#### AIM
Put everything from the start of the entries down to the line containing "click(328, 151)" into a two-column CSV with the header instruction,action and one row per entry. Each field holds the entry's text or its answer in quotes, with line breaks replaced by spaces, and the pictures are left out.

#### THE RECORDS
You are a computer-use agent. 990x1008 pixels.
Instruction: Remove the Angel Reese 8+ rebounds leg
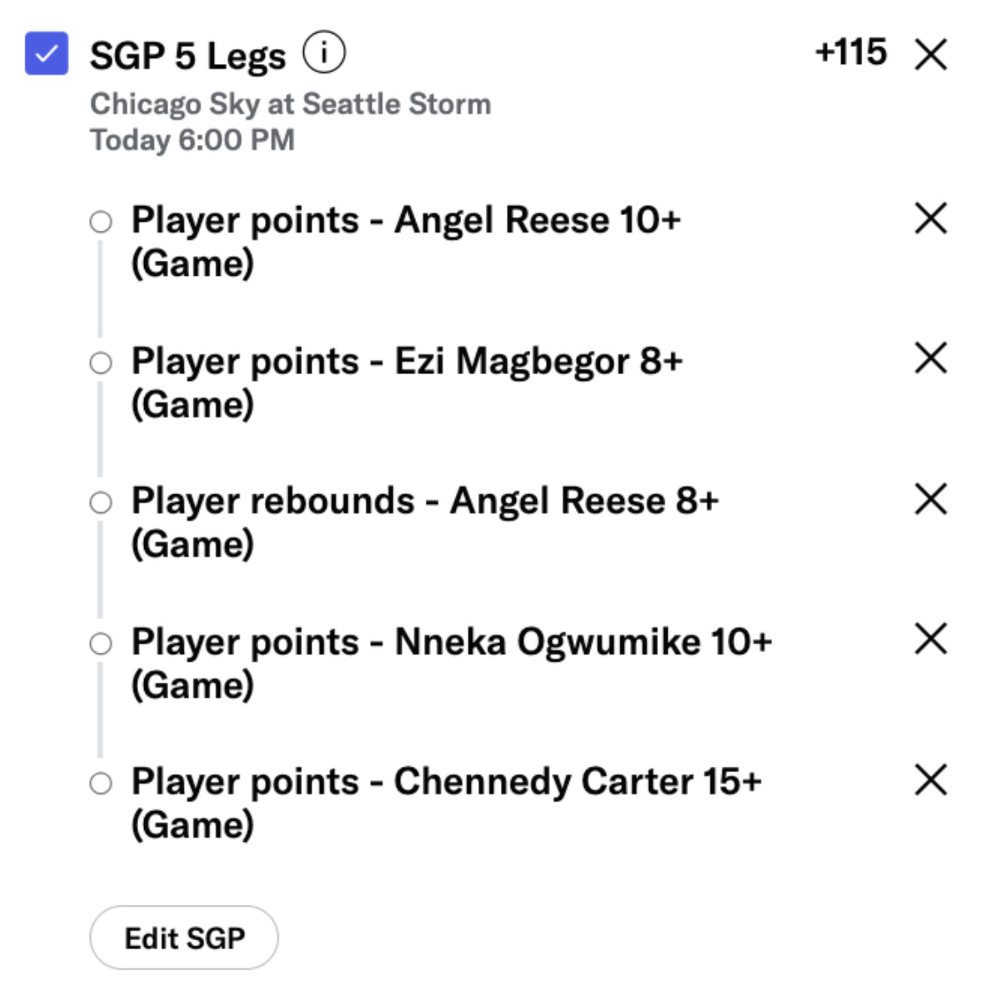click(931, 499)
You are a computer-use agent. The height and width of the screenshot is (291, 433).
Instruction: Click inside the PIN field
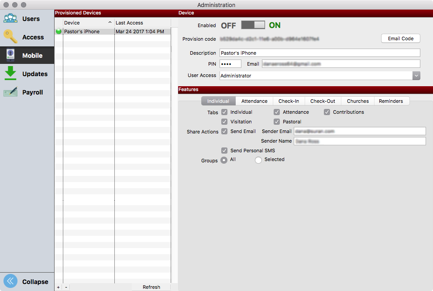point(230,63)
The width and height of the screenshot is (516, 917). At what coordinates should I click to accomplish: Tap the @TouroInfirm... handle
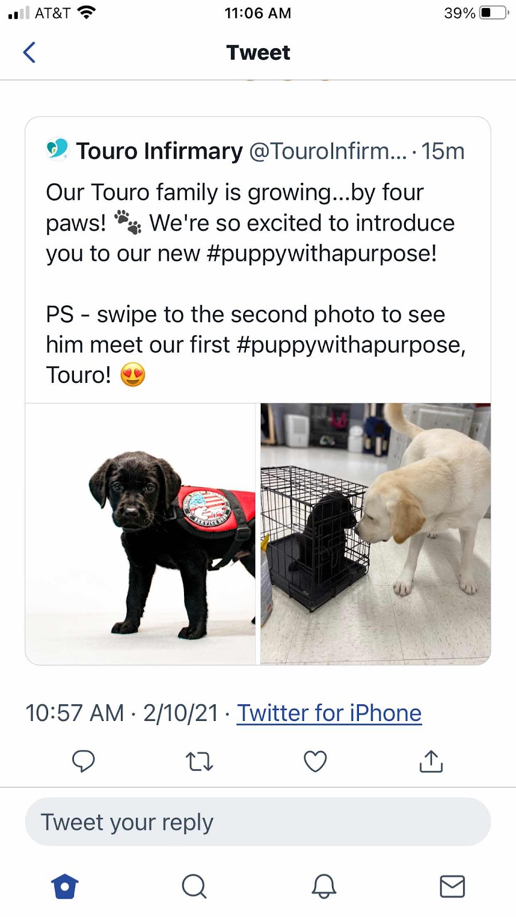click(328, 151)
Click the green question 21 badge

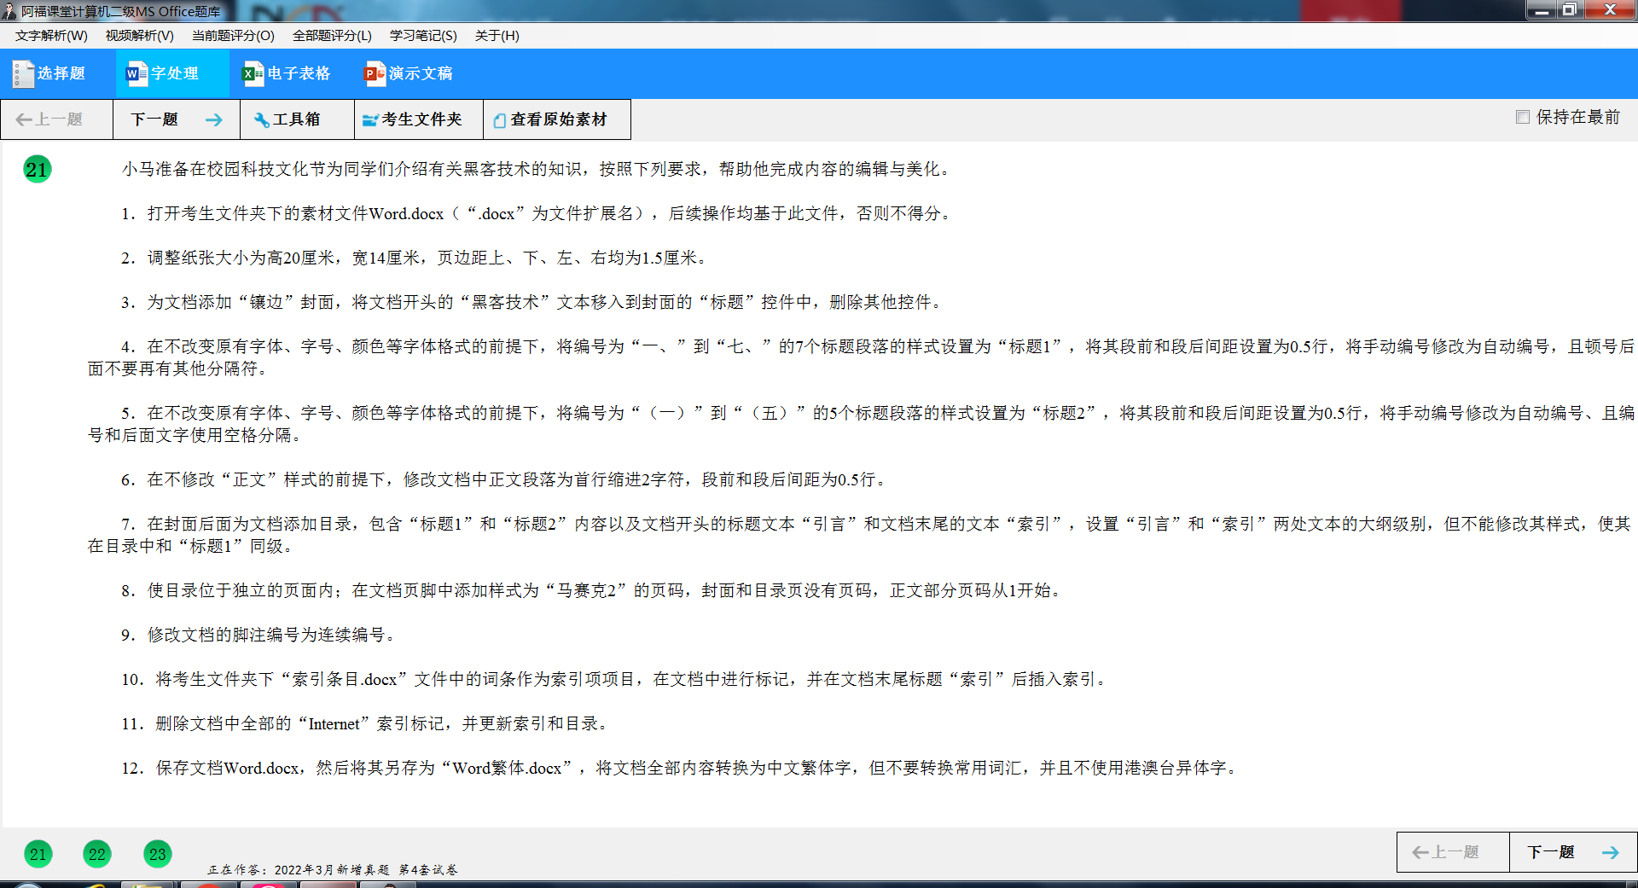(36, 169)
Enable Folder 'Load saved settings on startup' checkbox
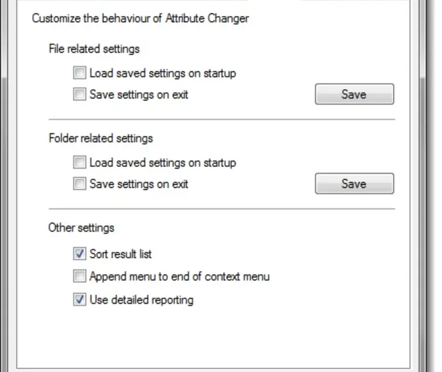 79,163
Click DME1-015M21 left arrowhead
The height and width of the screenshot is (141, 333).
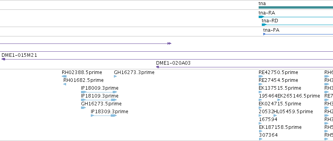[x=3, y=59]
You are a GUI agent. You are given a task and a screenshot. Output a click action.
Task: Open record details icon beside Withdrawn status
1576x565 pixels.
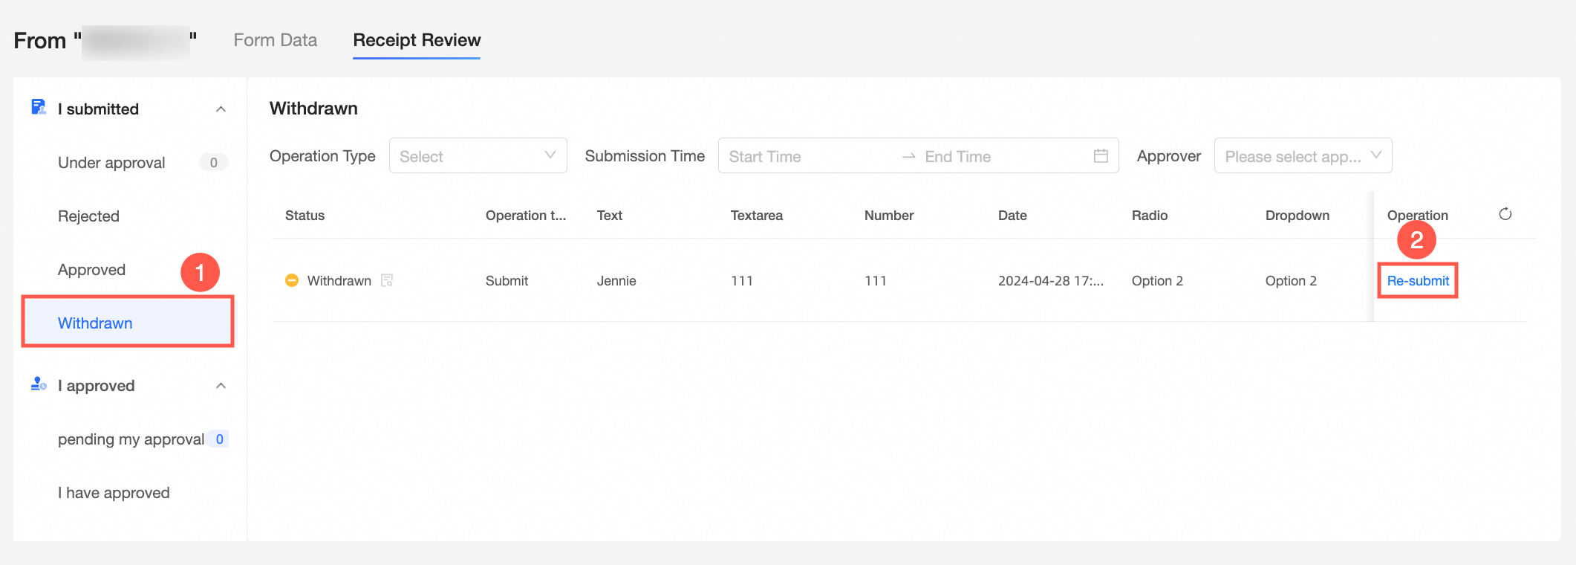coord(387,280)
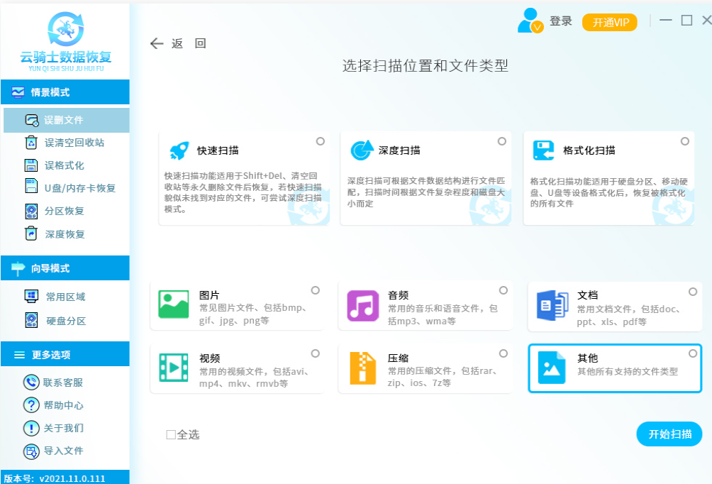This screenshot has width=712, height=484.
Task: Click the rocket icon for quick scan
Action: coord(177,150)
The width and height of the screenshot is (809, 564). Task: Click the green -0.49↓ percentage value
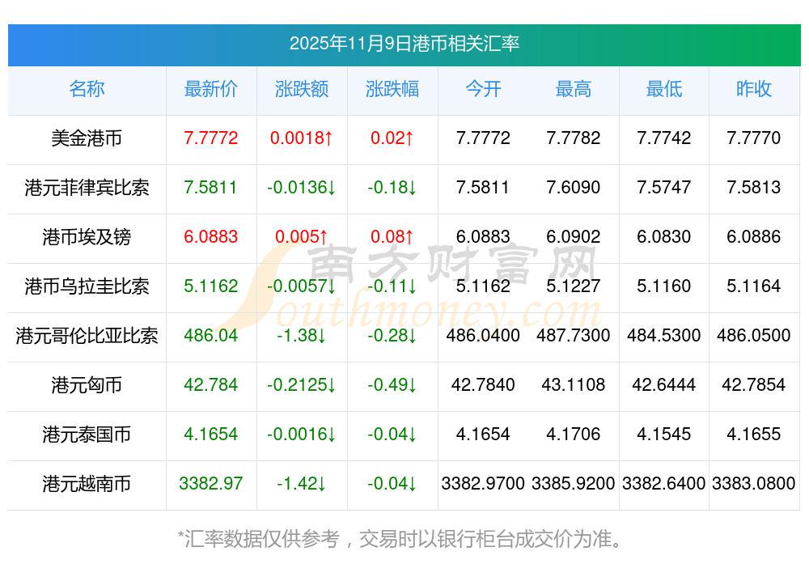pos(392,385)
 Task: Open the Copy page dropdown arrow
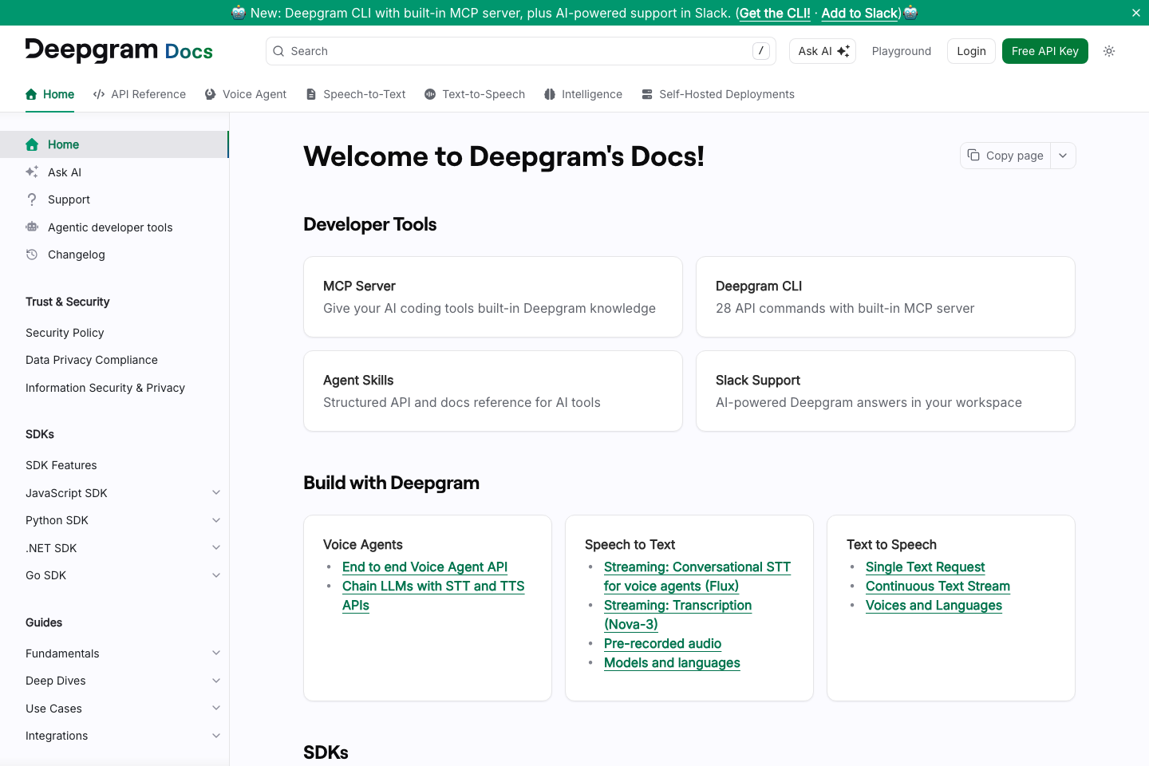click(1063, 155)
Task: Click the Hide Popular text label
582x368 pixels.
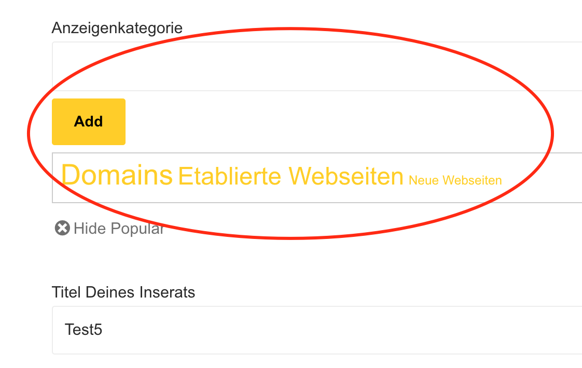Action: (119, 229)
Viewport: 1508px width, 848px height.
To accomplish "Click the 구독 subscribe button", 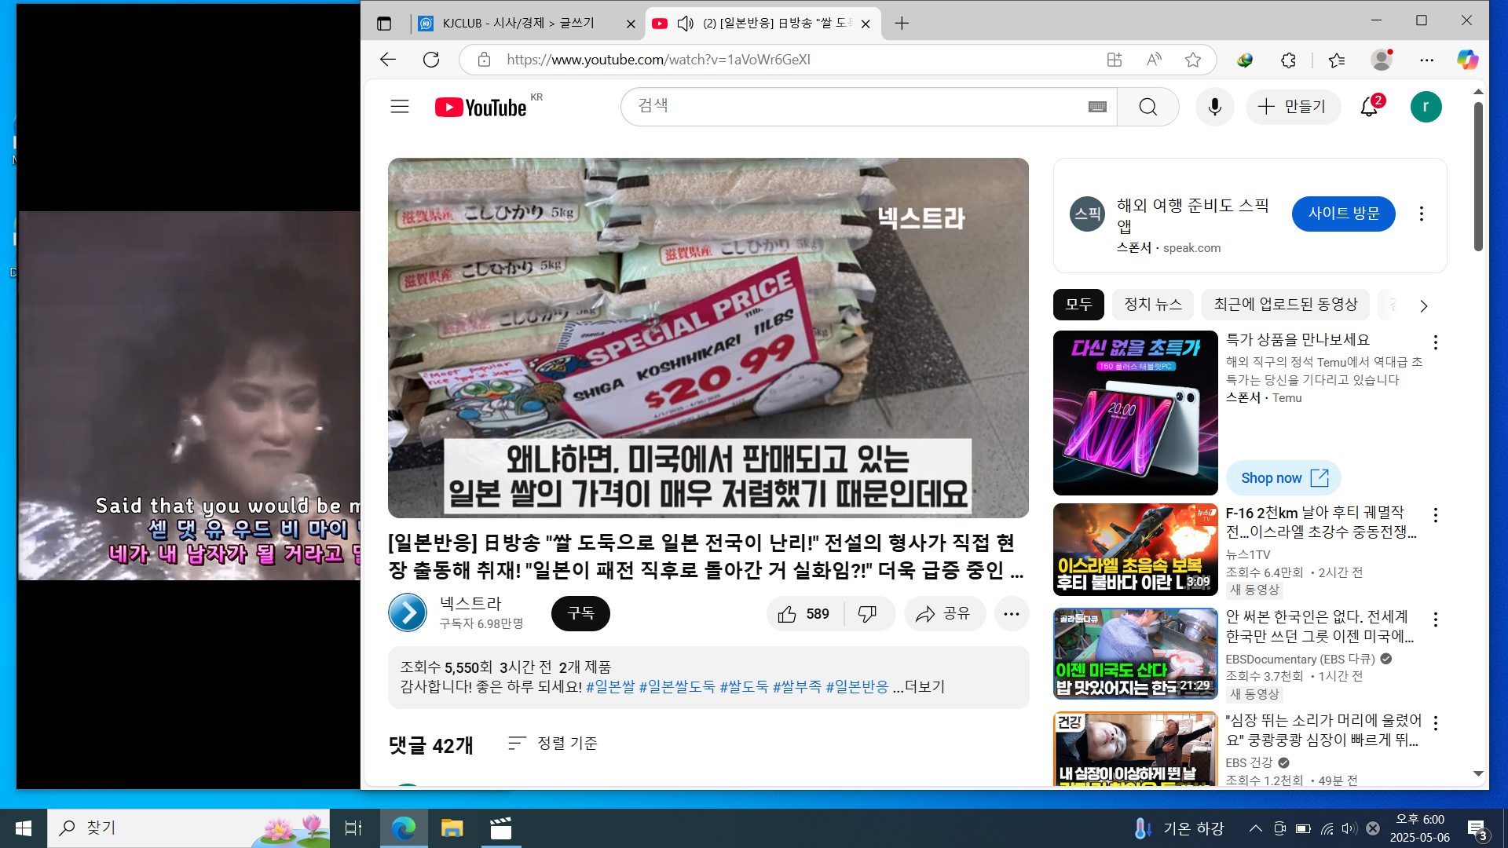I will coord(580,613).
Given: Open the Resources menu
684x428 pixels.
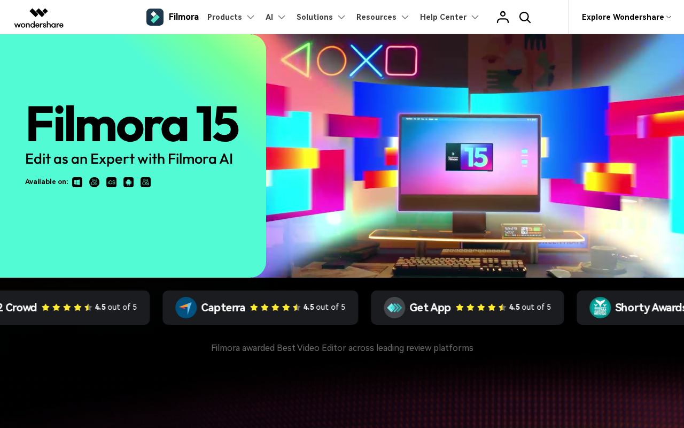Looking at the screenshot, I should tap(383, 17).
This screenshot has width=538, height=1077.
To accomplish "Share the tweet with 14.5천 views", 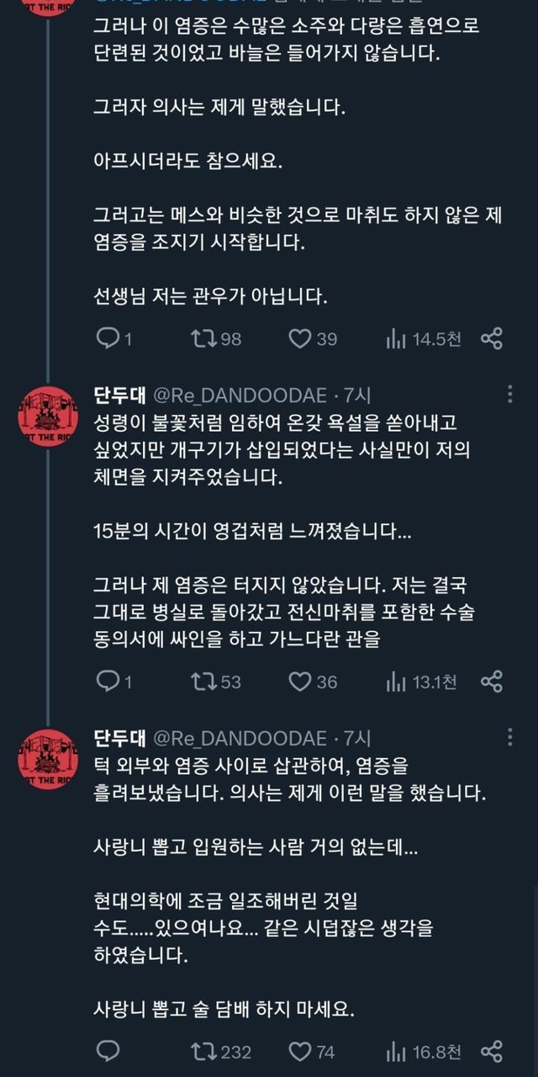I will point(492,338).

#### FULL SOLUTION
instruction,action
"You are a computer-use agent. 990x1008 pixels. Instruction: Remove the Angel Reese 8+ rebounds leg","click(931, 499)"
"You are a computer-use agent. The height and width of the screenshot is (291, 433). Instruction: Click inside the PIN field","point(230,63)"
"The width and height of the screenshot is (516, 917). At what coordinates should I click to accomplish: Tap the @TouroInfirm... handle","click(328, 151)"